_EXERCISE INSTRUCTIONS_.
The expected output is each line from the one containing "Expand the Buy/Sell navigation menu" to the last line of the data below, set down exactly, minus the pictures.

_THE RECORDS_.
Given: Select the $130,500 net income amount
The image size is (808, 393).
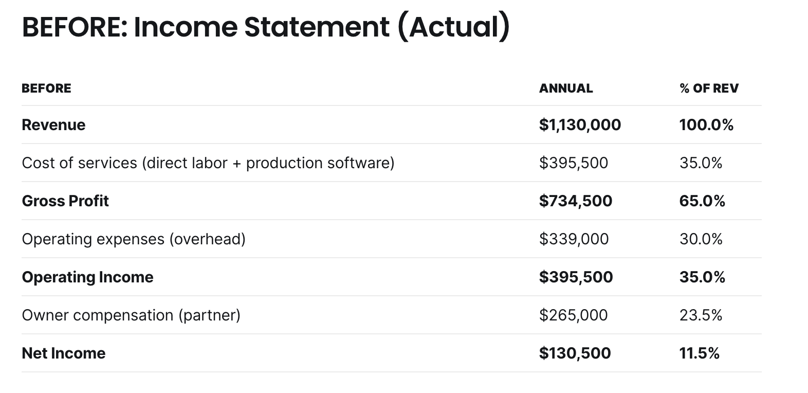Looking at the screenshot, I should tap(575, 353).
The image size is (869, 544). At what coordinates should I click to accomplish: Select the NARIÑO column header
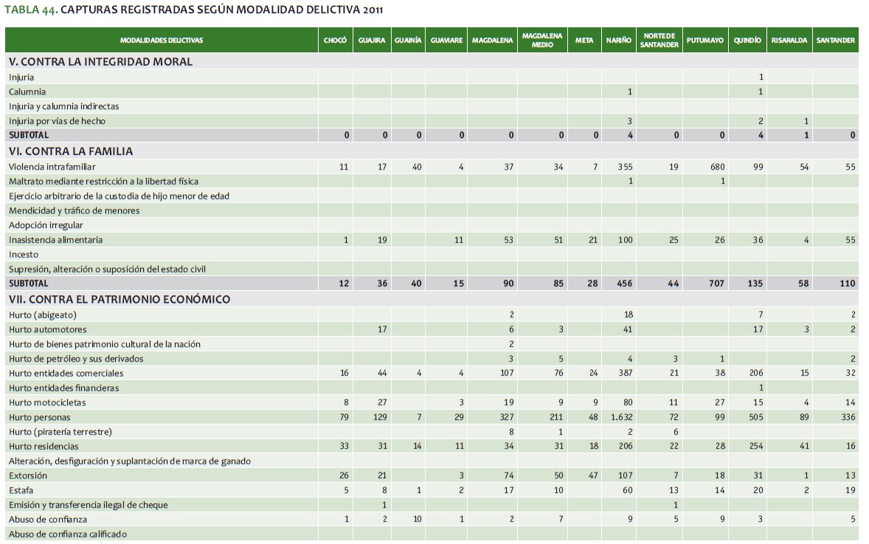(x=618, y=41)
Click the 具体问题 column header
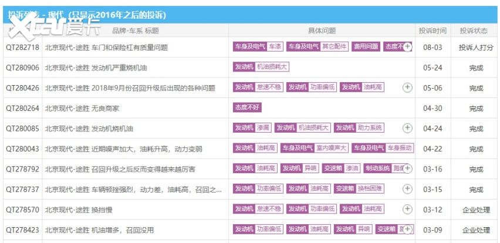Viewport: 500px width, 243px height. click(322, 31)
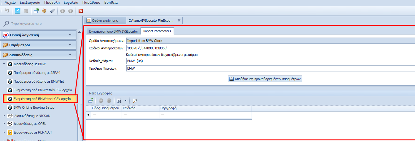This screenshot has width=415, height=141.
Task: Open the Εργαλεία menu
Action: tap(71, 2)
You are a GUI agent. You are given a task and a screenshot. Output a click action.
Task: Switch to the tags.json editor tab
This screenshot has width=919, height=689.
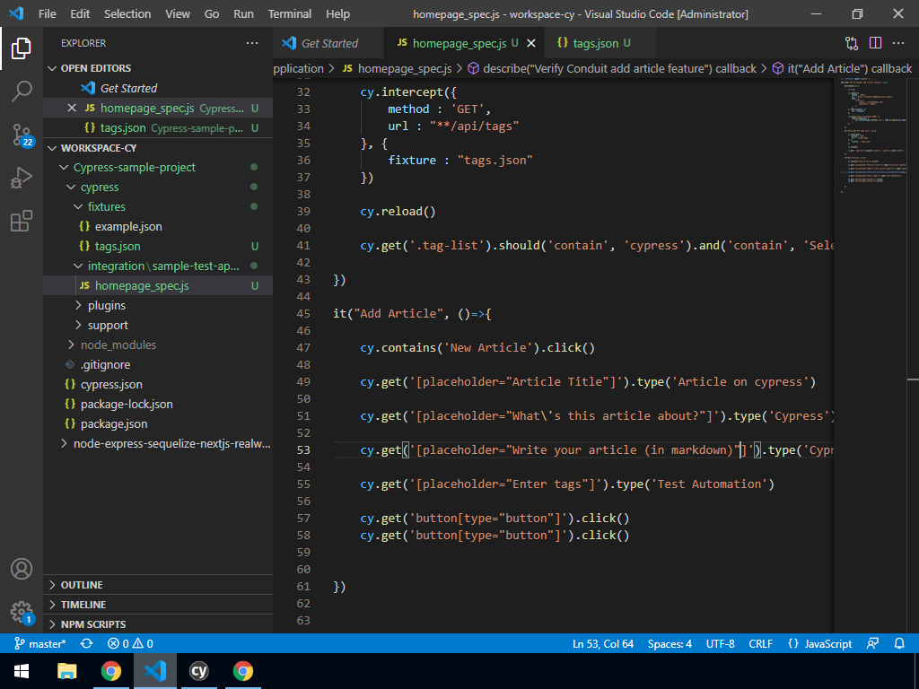pos(595,43)

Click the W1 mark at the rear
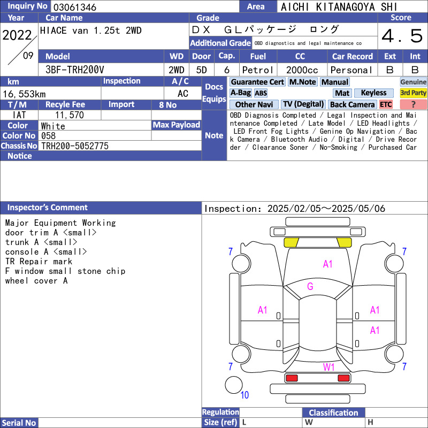point(328,367)
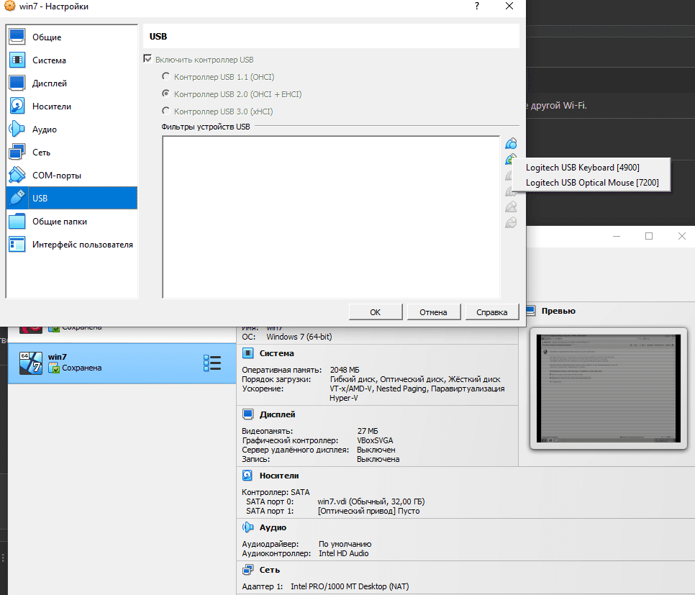Choose Logitech USB Keyboard [4900] from popup
Image resolution: width=695 pixels, height=595 pixels.
coord(582,168)
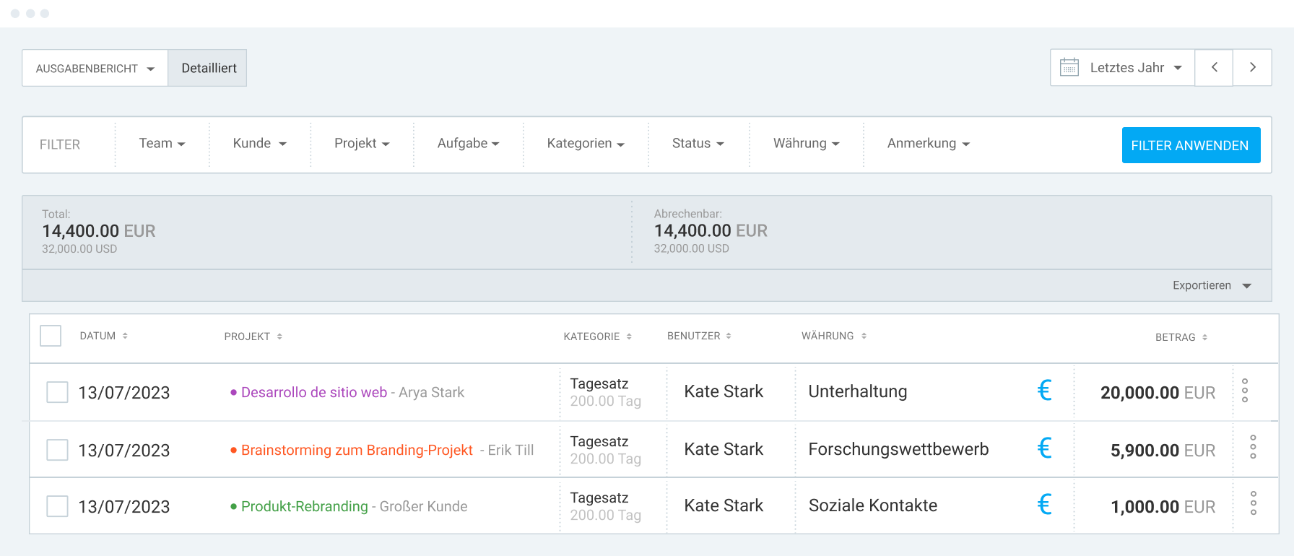The width and height of the screenshot is (1294, 556).
Task: Advance to the next period using the right arrow
Action: pyautogui.click(x=1253, y=67)
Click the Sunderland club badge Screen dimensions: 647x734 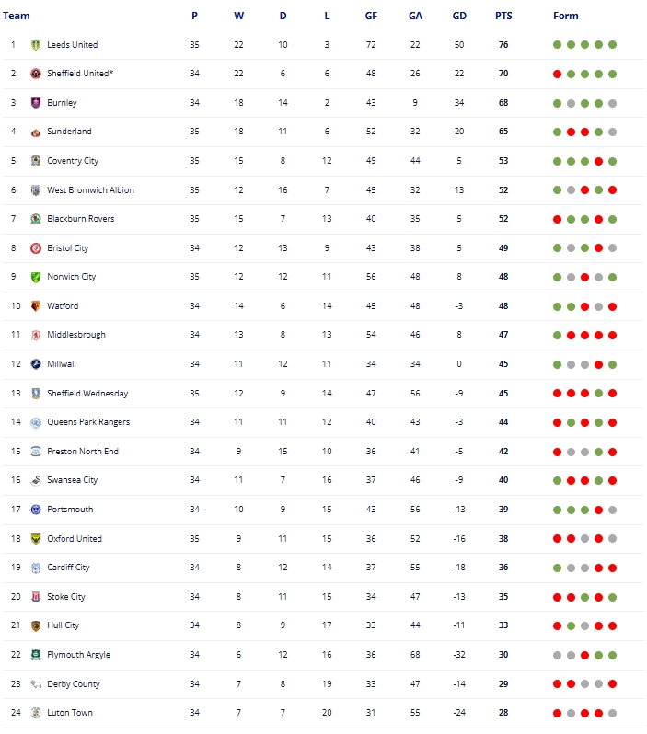(36, 132)
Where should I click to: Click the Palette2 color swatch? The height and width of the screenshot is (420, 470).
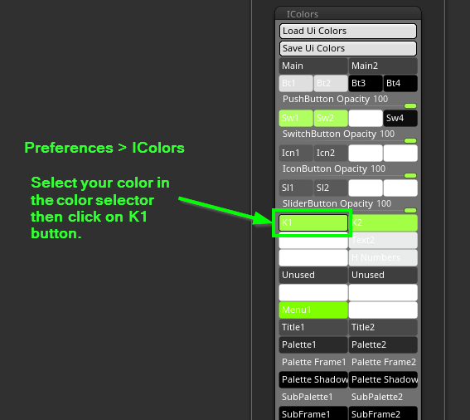coord(383,344)
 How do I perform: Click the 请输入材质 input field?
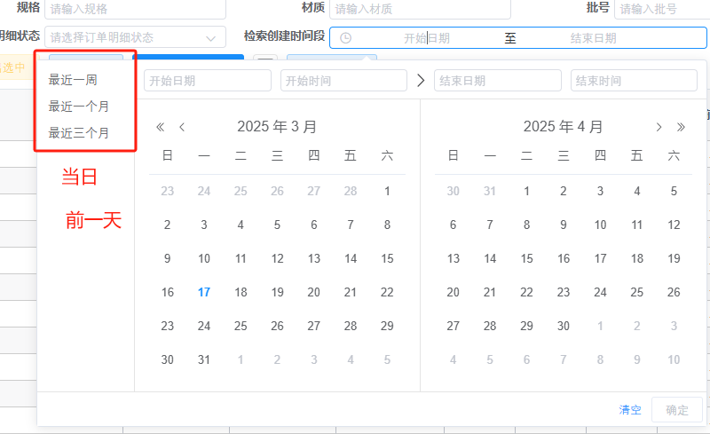click(x=420, y=9)
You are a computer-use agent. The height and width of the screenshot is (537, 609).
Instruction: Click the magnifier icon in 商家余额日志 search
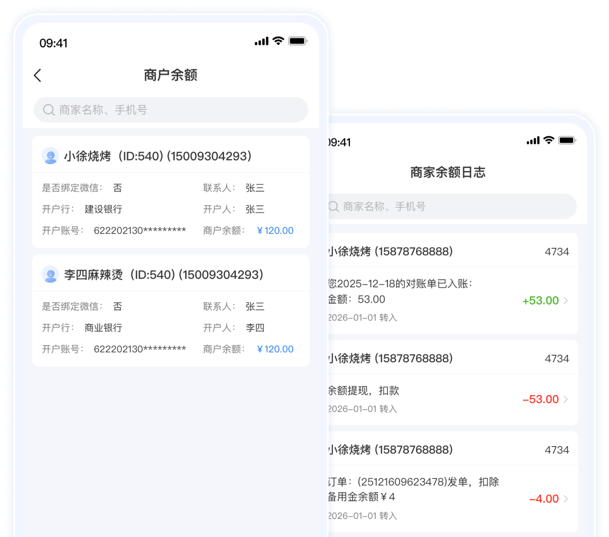click(x=333, y=206)
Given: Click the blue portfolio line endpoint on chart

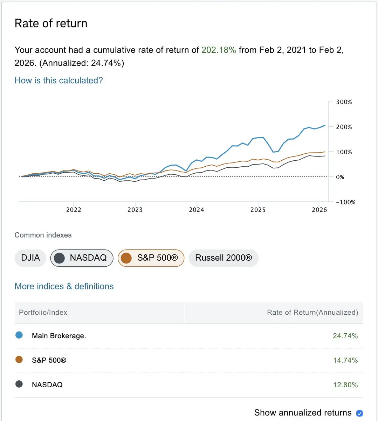Looking at the screenshot, I should coord(324,125).
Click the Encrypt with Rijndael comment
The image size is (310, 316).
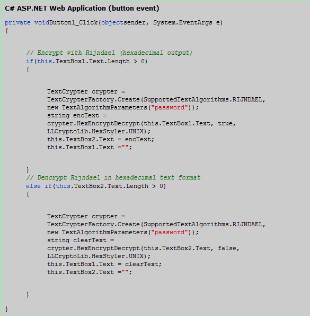pyautogui.click(x=109, y=53)
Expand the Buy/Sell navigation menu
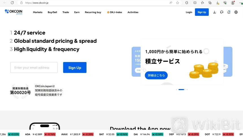Viewport: 243px width, 137px height. tap(52, 12)
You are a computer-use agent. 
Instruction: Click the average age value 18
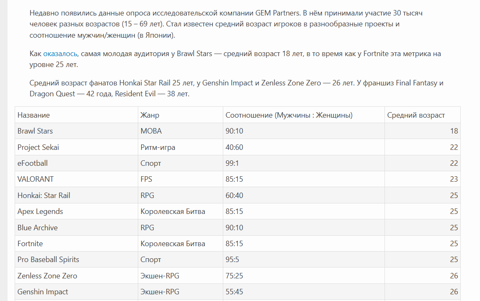pyautogui.click(x=454, y=131)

_SOLUTION BELOW_.
Expand the Buy/Sell navigation menu
Viewport: 243px width, 137px height. tap(52, 12)
You are a computer-use agent. 
Instruction: Click the average age value 18
pyautogui.click(x=454, y=131)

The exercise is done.